> Ejercicios propuestos:
[1] Según el texto sobre D. Dámaso, ¿qué era el alimento de su alma? Menciona todo lo que se indica.
[2] Contesta estas preguntas basándote en el texto sobre D. Dámaso:
(a) ¿En qué año se presentó D. Dámaso a los exámenes del concurso de parroquias?
(b) ¿Para atender a quiénes construyó D. Dámaso una pequeña ermita?
(c) ¿A qué parroquia fue destinado D. Diego?
[3] Duplica un fragmento del texto sobre D. Dámaso. Empieza en las palabras "Conviene resaltar la" y termina después de "señoras del pueblo.".

D. Dámaso se preocupó de construir una pequeña ermita en honor de la Santísima Virgen, para poder atender las necesidades espirituales de los veraneantes del barrio de Lo Pagán.

 En tan sólo tres años el Espíritu Santo se sirvió de este humilde sacerdote, para renovar en gran medida la fe de aquel pueblo.

Las obras de San Juan de Ávila eran, juntamente con la Palabra de Dios y el magisterio de la Iglesia, el alimento de su alma.

Los seminaristas de San Pedro de aquel momento recuerdan sus palabras sencillas pero que, envueltas en oración, llegaban a lo profundo de sus corazones, invitándolos siempre a imitar a Jesucristo. Uno de ellos a aquellos pasos donde se sentaban en cualquier sitio y siempre les leía y explicaba algún texto del Beato Ávila.

Conviene resaltar la gran ayuda que las Misioneras del Padre José Soto Chuliá le brindaron a D. Dámaso en su misión evangelizadora, especialmente con las chicas y con las señoras del pueblo.

D. Dámaso vivía centrado en  Jesucristo, trataba de imitarlo y quería ser Jesús en medio de su pueblo. En San Pedro articuló su vida en torno al eje de las grandes virtudes sacerdotales: Imitar a Cristo pobre, casto y obediente.

Transcurridos tres felices y fecundos años de ministerio sacerdotal, el Señor tenía otro proyecto para su vida.

En 1955 se presentó a los exámenes del concurso de parroquias según era costumbre en aquellos años y tras aprobarlos con muy buena nota, decidió junto con D. Diego Hernández no pedir la parroquia que a ellos más les gustaba o convenía, aunque era lícito según el Código de Derecho Canónico vigente. Se hicieron el siguiente planteamiento: “¿Qué es lo más evangélico y lo más sacerdotal?” E iluminados por el Espíritu Santo pensaron: “Ad voluntatem episcopi”. Y así lo plasmaron en la carta que le enviaron al Señor Obispo. Lo que condujo a D. Diego a la Parroquia de Sta. María de Villena y a D. Dámaso a la Basílica Arciprestal de la Purísima Concepción de Yecla.

Registros de una colección
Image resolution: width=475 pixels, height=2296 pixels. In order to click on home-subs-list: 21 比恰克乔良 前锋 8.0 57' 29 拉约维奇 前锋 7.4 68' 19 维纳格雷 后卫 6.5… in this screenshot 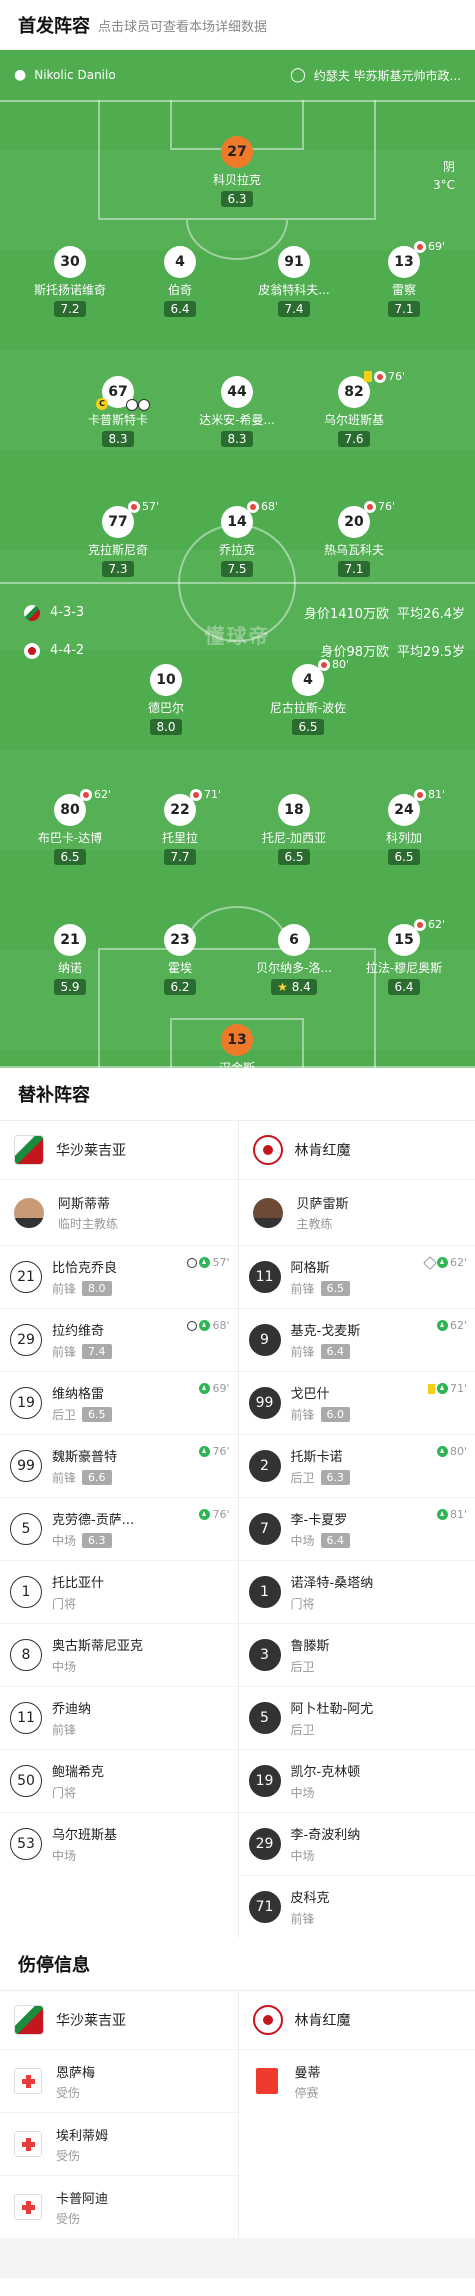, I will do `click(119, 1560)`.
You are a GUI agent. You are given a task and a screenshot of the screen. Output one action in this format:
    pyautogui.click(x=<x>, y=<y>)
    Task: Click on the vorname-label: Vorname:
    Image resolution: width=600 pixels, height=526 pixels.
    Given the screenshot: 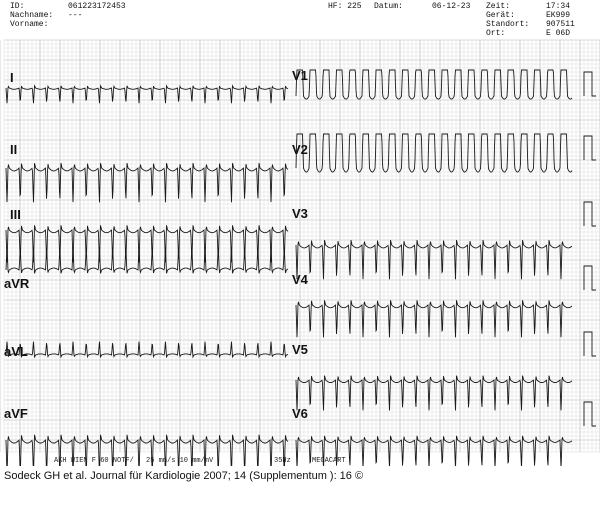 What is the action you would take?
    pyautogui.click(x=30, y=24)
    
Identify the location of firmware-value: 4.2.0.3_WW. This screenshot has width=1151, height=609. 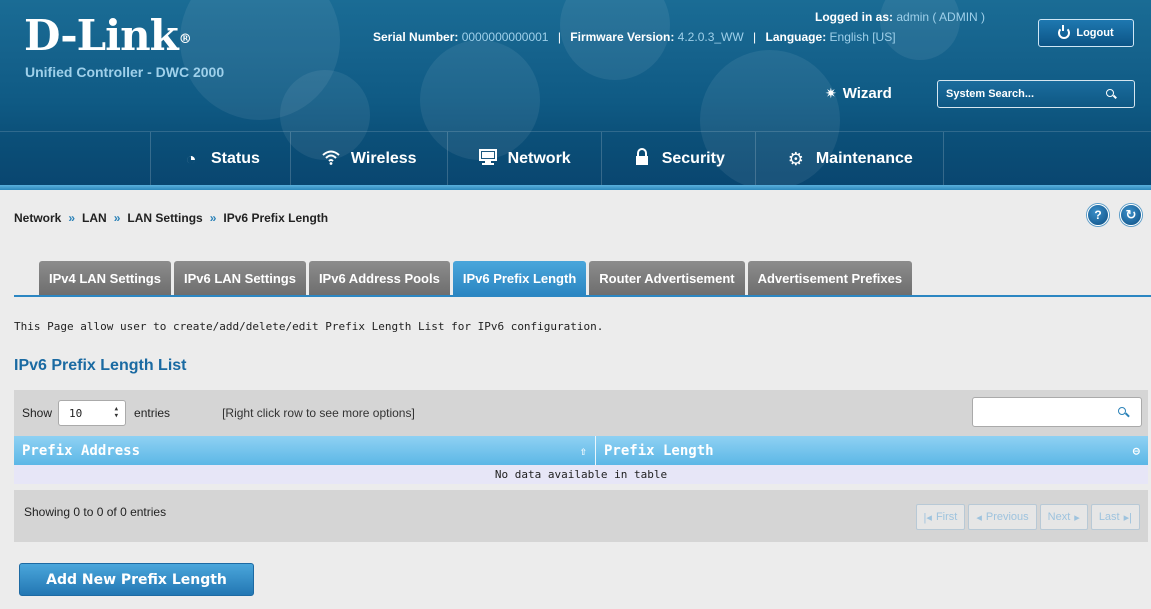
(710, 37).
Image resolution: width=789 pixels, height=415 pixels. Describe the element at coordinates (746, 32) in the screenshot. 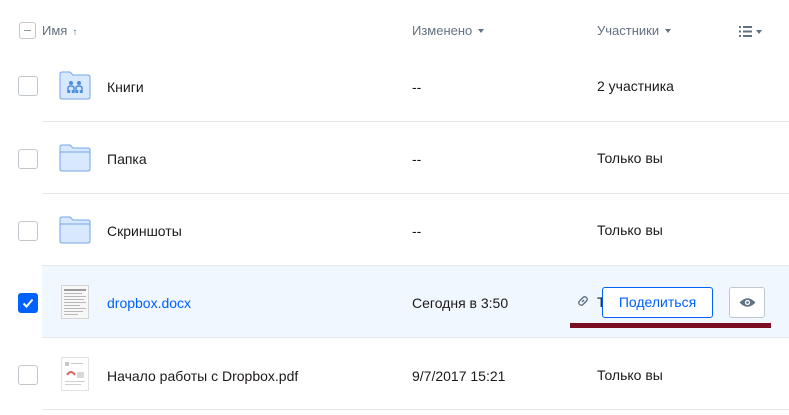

> Soluciones:
[1]
- Las obras de San Juan de Ávila
- La Palabra de Dios
- El magisterio de la Iglesia

[2]
(a) En 1955.
(b) A los veraneantes del barrio de Lo Pagán.
(c) A la Parroquia de Sta. María de Villena.

[3]
Conviene resaltar la gran ayuda que las Misioneras del Padre José Soto Chuliá le brindaron a D. Dámaso en su misión evangelizadora, especialmente con las chicas y con las señoras del pueblo.